To evaluate the effectiveness of the six techniques implemented in Polaris, we transformed each program six times, with one technique either turned off or weakened in each, and then compared those with the program compiled with all techniques at full strength. In the case of Autoinlining and Interprocedural Value Propagation, the techniques were turned off completely. In the case of Privatization, Dependence Analysis, Induction Variable Recognition, and Reduction Recognition, only the advanced components of the techniques were turned off. For the Dependence Analysis measurement, the Equality and GCD Tests were applied, while the Range Test was not. For the Reduction Recognition measurements, only scalar reduction variables were considered. For Privatization, only scalar privatization was applied. For the Induction Recognition measurement, only induction variables with linear closed forms were taken into account.

Figure 2 presents the results of the six experiments conducted for each code. The height of the bar at (P,T) represents, in logarithmic scale, the percentage of the total number of loops in program P which become serialized by disabling technique T. From Figure 2, it can be seen that all techniques enable parallelization of loops from many programs in the collection. This shows that although the inspiration for the techniques came from analyzing programs in only the Perfect Benchmarks, they are also effective on programs outside the Perfect Benchmarks.

# 5 The Future: Detecting the Remaining Parallelism and Improving Performance

Polaris has detected much, but not all, of the parallelism available in our set of benchmark codes. A careful analysis of the loops in our benchmark codes which Polaris could parallelize, but does not, shows several areas where improvement is possible.

First, we need to extend all of our analysis interprocedurally. Although IPVP has proven quite useful, a true interprocedural framework for all analysis is still needed. However, due to the large amount of information required by our analysis algorithms, a traditional global propagation algorithm would be too inefficient. We are, therefore, focusing on a demand-driven strategy that would allow high accuracy without significantly increasing the analysis time.

Second, improving our analysis techniques for dependence and privatization is important. When compile time analysis fails, analysis code needs to be generated for use at runtime. This will allow Polaris to parallelize even loops with access patterns determined by input values.
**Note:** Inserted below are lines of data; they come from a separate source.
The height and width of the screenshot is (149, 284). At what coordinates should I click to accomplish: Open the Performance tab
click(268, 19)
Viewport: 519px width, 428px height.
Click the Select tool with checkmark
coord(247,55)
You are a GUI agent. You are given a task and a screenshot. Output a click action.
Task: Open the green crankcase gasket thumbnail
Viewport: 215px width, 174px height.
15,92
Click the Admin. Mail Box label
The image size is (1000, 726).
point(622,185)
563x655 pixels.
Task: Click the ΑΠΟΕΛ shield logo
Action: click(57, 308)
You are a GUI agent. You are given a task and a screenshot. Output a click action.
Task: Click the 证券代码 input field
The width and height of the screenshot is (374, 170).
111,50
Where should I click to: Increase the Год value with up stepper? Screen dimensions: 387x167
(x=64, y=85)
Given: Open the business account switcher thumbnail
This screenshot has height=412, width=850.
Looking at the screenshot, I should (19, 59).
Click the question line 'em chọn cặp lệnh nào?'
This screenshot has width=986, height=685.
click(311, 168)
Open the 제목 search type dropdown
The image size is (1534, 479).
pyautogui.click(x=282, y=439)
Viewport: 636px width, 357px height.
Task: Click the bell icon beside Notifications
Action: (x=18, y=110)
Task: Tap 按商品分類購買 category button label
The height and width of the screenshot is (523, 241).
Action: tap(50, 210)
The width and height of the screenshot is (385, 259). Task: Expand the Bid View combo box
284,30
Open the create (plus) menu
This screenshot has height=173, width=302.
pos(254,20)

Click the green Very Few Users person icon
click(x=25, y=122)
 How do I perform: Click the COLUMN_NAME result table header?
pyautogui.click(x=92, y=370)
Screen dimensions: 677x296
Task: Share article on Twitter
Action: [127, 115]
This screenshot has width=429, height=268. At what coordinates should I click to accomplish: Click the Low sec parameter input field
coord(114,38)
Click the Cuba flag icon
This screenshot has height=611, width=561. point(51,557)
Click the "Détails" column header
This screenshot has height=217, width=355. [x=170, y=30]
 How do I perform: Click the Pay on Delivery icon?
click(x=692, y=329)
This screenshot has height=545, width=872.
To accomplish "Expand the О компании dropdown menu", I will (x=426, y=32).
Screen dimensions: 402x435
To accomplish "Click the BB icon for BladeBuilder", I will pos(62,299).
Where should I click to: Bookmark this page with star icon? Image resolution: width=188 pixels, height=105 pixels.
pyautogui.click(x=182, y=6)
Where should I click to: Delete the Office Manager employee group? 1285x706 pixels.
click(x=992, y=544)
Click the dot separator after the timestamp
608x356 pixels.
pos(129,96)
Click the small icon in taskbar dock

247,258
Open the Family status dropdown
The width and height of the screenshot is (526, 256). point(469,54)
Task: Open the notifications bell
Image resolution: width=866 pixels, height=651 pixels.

In fact, although not used to obtain the results described in the preceding section, we have also developed and implemented a novel runtime dependence and privatization test [26, 28, 31, 30, 27, 25, 23, 29, 24, 22, 16] to enable the parallelization of those codes whose memory access pattern is not known at compile time. Such situations arise, for example, in sparse computations. Preliminary results look quite promising. We plan to conduct more extensive



Figure 2: Percentage of Loops Serialized when Disabling Certain Techniques

experiments in the near future.

Third, Polaris needs to take into account additional program patterns, such as more complicated forms for induction and reduction variables, associative recurrences, multiple exit loops, and loops containing I/O statements. We have identified many important program patterns by analyzing many codes by hand. We plan to continue these hand studies and extend them to include collections other than the three mentioned above.

Fourth, we have to develop machine-specific optimizations to deal with important issues such as locality and communication. We are also developing machine-specific optimizations for shared-memory workstations [10]. Also, we have recently completed the first version of a code generator for the Cray T3D [18] and are now working on a similar module for the Convex Exemplar. The preliminary results on the Cray T3D are quite promising. These results indicate that in many cases it is possible to translate conventional code quite effectively for scalable machines.

We also must improve the efficiency of Polaris in order to allow us to compile very large Fortran programs. Although Polaris can routinely compile programs with 10,000 lines, we hope to eventually be able to compile programs with 100,000 to 1,000,000 lines.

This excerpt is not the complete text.